Berbece and Richardson looked at cost and found daily SLED was about half the cost of CRRT ($1,431/week compared with $3,089 for CRRT with citrate and $2,607 with heparin). The same study also provided urea kinetics and found higher urea clearance with SLED (weekly Kt/V of 8.4 with SLED and 7.1 with CRRT). SLED was well tolerated with no hemodynamic instability in 86% of the treatments.

CRRT has two distinct advantages over SLED that keeps CRRT near and dear to the critical care nephrologist. Because CRRT is "continuous," it allows for better volume control. Bouchard and colleagues have demonstrated that patients on CRRT are subject to less volume overload than intermittent HD.

The other advantage is drug dosing. When SLED is deployed, the patient has two distinct periods of machine-induced clearance through the day: a period of excellent drug clearance with RRT is running, and then a clearance of zero when it is off. Because of this dichotomy, drug dosing is much more complicated and in order to get drug dosing right, many drugs need to be redosed immediately after SLED. When CRRT is running, drug dosing is much simpler: dose to the clearance that the machine is providing.

SLED has also been shown to be effective in lithium and salicylate toxicity.

Source: Table reproduced from Chris Nickson, Life in the Fastlane / CC BY-SA 4.0.

Conventional RRT in Sepsis

Conventional intermittent dialysis has repeatedly been tested against the darling of critical care nephrologists, CRRT. However, despite going head to head in meta-analysis after meta-analysis, intermittent dialysis continues to hold its head up high. When CRRT and conventional intermittent dialysis were compared as initial modality for RRT, there was no significant difference in mortality or renal recovery.

These studies might all be suffering from selection bias, because they typically exclude conventional intermittent dialysis from patients too unstable to tolerate the therapy.

Additionally, a recent negative study showed that SLED combined with antimicrobial therapy failed to decrease the initial high plasma IL-6 concentrations noted in patients with sepsis, ie, high initial plasma IL-6 concentrations have been shown to be directly correlated with in-hospital mortality. However, no data was presented on whether intermittent dialysis was able to lower IL-6.

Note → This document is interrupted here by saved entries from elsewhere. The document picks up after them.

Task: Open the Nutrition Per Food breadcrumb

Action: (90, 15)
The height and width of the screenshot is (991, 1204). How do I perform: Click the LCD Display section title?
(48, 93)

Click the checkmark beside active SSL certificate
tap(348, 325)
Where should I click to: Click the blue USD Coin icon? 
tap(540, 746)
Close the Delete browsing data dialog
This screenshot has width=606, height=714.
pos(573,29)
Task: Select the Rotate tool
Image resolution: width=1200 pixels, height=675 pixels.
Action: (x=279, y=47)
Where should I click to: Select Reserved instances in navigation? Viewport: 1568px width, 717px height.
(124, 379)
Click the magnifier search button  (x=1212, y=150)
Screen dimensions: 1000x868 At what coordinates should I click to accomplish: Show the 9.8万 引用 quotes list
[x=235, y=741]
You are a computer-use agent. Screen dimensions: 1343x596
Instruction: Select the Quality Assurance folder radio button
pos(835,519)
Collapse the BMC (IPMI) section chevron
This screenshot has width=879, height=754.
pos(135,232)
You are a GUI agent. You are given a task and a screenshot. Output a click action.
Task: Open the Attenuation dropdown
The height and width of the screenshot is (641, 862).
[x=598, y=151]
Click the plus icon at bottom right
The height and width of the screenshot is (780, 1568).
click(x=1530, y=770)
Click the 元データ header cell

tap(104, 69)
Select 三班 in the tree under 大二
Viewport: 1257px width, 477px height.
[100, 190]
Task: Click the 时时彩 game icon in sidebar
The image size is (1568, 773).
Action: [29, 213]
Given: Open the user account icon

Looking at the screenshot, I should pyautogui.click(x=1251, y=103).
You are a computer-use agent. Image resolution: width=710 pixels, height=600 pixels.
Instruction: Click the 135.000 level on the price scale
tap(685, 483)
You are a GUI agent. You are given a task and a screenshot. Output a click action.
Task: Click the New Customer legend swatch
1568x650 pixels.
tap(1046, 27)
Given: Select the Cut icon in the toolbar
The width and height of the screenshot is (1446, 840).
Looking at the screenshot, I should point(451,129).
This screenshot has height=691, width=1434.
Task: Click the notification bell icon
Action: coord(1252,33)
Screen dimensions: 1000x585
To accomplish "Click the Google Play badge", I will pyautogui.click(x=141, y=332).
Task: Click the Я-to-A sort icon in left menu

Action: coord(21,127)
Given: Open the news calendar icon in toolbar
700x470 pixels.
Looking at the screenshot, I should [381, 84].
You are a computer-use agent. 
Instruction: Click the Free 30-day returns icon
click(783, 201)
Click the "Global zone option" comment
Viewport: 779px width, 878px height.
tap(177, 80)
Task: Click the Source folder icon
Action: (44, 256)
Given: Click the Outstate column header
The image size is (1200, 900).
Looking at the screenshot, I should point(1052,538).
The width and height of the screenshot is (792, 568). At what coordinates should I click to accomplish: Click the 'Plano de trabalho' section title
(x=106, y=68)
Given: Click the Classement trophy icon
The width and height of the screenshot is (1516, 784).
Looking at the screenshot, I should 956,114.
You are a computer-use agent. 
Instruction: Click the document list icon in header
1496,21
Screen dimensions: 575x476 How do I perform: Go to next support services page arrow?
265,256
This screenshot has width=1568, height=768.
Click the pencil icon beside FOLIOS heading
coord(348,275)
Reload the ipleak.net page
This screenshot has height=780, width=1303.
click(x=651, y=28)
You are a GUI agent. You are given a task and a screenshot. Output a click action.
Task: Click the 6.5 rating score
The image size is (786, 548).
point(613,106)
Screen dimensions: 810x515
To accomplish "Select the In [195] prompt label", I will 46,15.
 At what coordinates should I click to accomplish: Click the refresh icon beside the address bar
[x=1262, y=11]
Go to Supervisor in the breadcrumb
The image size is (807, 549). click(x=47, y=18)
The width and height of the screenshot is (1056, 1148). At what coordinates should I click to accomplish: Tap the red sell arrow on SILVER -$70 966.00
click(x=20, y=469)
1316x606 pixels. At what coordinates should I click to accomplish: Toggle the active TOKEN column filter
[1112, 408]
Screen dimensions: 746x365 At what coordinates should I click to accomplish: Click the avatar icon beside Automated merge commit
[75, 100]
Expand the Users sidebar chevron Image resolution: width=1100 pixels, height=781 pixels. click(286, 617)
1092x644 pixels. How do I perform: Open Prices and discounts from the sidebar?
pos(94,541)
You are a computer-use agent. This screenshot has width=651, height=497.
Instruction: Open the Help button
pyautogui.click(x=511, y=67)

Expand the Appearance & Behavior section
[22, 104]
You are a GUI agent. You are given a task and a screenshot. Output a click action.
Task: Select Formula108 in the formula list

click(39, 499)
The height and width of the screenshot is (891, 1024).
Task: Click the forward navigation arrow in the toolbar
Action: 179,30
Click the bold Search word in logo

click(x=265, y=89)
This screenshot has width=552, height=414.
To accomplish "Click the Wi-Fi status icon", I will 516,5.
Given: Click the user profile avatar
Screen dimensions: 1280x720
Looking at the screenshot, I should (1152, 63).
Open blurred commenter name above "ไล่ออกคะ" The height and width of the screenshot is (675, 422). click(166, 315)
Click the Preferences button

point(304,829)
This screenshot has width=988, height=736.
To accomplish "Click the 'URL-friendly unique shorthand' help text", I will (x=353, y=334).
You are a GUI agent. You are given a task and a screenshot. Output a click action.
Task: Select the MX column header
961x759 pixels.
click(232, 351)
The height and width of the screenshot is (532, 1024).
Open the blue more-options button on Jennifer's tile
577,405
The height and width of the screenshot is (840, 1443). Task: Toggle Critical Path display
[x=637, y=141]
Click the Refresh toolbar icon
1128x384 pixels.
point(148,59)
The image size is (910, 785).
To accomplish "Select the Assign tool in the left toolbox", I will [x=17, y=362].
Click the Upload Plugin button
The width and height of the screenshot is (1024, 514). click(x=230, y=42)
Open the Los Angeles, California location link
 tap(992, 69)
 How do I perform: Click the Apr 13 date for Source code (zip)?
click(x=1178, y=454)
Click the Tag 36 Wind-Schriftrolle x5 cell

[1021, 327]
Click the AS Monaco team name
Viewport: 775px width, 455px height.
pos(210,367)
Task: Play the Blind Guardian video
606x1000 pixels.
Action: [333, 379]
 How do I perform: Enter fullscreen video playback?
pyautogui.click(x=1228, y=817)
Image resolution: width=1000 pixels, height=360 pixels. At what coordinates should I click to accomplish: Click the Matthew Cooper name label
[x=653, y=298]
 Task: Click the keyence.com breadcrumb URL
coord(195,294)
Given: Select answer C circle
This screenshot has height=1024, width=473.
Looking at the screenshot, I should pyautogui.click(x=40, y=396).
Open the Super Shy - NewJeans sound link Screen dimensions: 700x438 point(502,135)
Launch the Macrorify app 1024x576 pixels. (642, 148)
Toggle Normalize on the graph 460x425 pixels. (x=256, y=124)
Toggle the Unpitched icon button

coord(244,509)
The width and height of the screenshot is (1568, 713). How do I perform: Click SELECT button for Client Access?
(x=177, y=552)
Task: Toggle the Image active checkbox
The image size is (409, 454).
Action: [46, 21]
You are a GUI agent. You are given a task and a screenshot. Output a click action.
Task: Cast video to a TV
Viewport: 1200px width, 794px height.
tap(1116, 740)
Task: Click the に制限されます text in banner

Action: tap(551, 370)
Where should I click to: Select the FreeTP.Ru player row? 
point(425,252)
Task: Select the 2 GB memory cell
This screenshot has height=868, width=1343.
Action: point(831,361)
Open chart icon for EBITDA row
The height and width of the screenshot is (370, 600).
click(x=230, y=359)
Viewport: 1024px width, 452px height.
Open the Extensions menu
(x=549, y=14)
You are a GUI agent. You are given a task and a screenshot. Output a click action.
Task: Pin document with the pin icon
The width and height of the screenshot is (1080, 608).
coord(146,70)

Intermittent dialysis is like Northern Iowa: a throwback to an older style of college basketball, a time where coaches would recruit players to play for 4 years and mature in the program, a time before one-and-done stars. Intermittent dialysis has loads of theoretical reasons why it should not be effective and should have inferior patient outcomes, but it just keeps plugging away, defying the predictions and matching continuous therapies outcome for outcome.